The case coming on to be heard, after the reading of the bill, answer and replication, the complainant offered in evidence,

1st. A grant from the State of Georgia to John Martin, for lot of land No. 210, in the 2d district of Carroll county, dated 17th June, 1830. Then a deed from John Martin to Willis Rabun for the same lot, dated 5th August, 1830. Then a deed from Willis Rabun to John T. Rowland and Littleton Atkinson to south-east half of said lot, dated 28th December, 1838, a deed from Atkinson to Charles J. McDonald to the one undivided fourth part of the said south-east half of said lot, dated the 8th October, 1844, and recorded the 6th April 1847; also a deed from M. Myres, general or official assignee in bankruptcy for the district of Georgia, to Charles J, McDonald, for the undivided one quarter of the south-east half of the same lot, No. 210, sold as the property of John T. Rowland, dated 2d May, 1843. To the introduction of this last deed, counsel for defendants objected, on the ground that no judgment, order or decree authorizing, said sale, had been shown or produced.

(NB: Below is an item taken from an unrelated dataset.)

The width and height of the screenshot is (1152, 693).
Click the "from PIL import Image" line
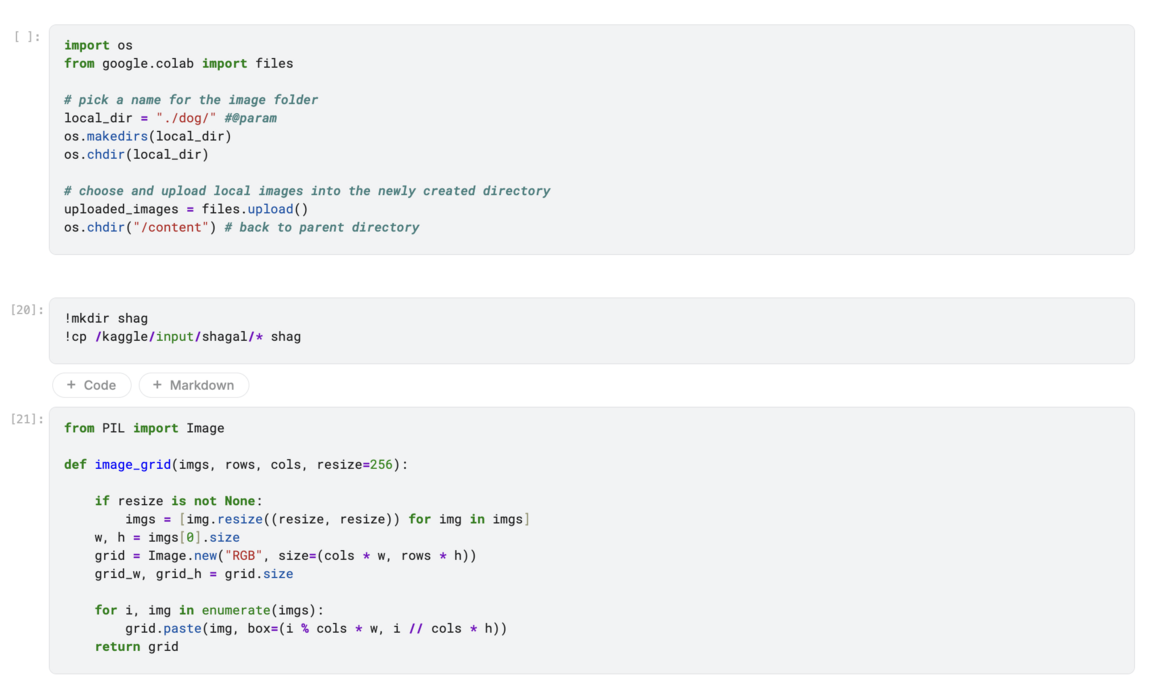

The Court overruled the objection, and defendant's counsel excepted.

2d. Complainant then offered in evidence the following instrument of writing, viz:

"For value received and in consideration of the sum of three hundred dollars to me in hand paid, the receipt whereof is hereby acknowledged, I, Littleton Atkinson, of the county of Macon and State of Georgia, have bargained, sold, and assigned, and by these presents do bargain, sell and assign to Charles J. McDonald, of the county of Cobb, and said State, all my right, title and interst, both at law and in equity, to damages for trespasses in digging gold on lots of land Nos. 209, 210 and 205, all in the second district of the county of Carroll, with full authority to use may name in the recovery thereof.

In witness whereof I have hereunto set my hand and seal, this eighth day of October, A. D. 1844.

L, ATKINSON, [L. S.]

James L. Green, J. p.

Counsel for defendants objected to the introduction of this paper, on the ground that it only authorized complainant to use the name of Atkinson, and he could maintain no action on it in his own name, and the right to bring suit for a trespass not being assignable, the same was void, which objections were overruled by the Court and the paper admitted and allowed to go to the jury.

3d. Complainant then submitted the following depositions of witnesses examined by commission:

Solomon Morrison.—To the first interrogatory he answers, I know the parties.

To the second interrogatory he answers: I did superintend the digging for gold, for the defendants Huff and Chambers, on the south-east half of lot of land, No. 210, in the 2d district of the county of Carroll, from some time late in the spring of the year 1843, till Christmas thereafter, and from the 1st of January, 1844, as well as I can recollect, the whole year, and from the 1st of January, 1845, until some time in May of the same year. I suppose the average of hands was about 20, rather more than less than that number, they were principally blacks. I superintended about two years on said part of said lot; I suppose the average work of the hands was about a pennyweight to the hand perday during the time of my superintending, and was delivered over to both the defendants and to a Mr. Jarnagin, agent for defendants.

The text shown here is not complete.